Aim of the task
With pictures left out, set down exactly the lines that begin at the one containing "Instruction: Click the" and end with the last line of the entries below.

Top of Records provided

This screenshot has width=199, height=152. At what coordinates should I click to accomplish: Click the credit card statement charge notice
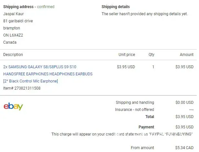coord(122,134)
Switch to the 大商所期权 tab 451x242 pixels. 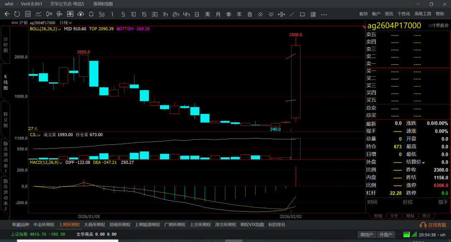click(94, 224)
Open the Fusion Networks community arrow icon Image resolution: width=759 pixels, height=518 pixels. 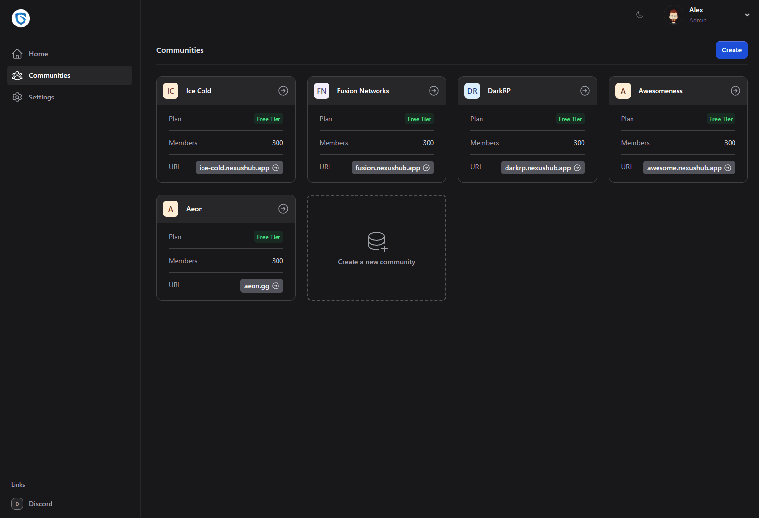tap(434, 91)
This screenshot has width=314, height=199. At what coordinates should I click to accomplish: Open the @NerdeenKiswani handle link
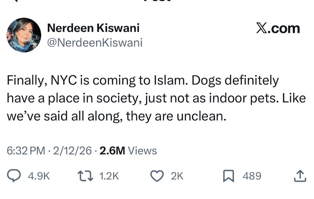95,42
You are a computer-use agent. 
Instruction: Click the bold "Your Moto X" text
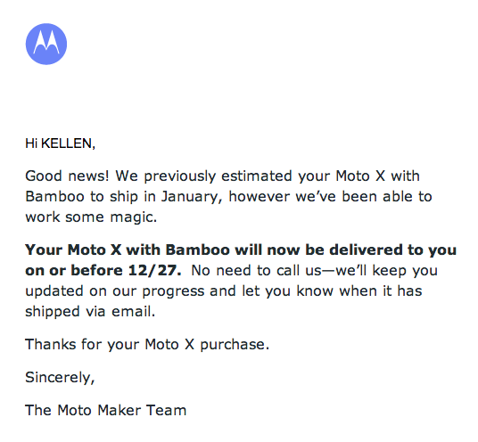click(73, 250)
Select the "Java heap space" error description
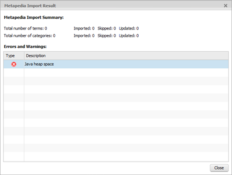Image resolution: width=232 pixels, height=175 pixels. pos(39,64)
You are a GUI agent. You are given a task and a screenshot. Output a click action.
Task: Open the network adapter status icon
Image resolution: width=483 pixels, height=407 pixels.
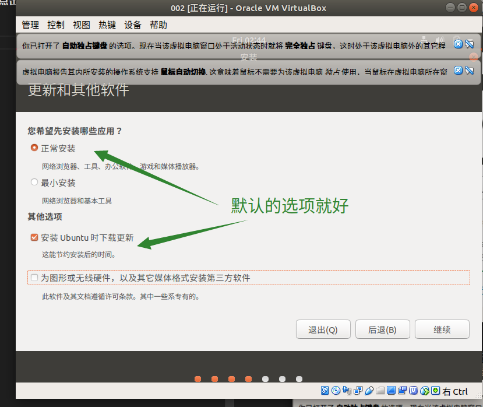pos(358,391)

Bottom of Records provided

Task answer
Instruction: Click the bold "Your Moto X" text
click(73, 250)
Select the "Java heap space" error description
Image resolution: width=232 pixels, height=175 pixels. pos(39,64)
You are a GUI agent. You are given a task and a screenshot. Output a click action.
Task: Open the network adapter status icon
Image resolution: width=483 pixels, height=407 pixels.
pos(358,391)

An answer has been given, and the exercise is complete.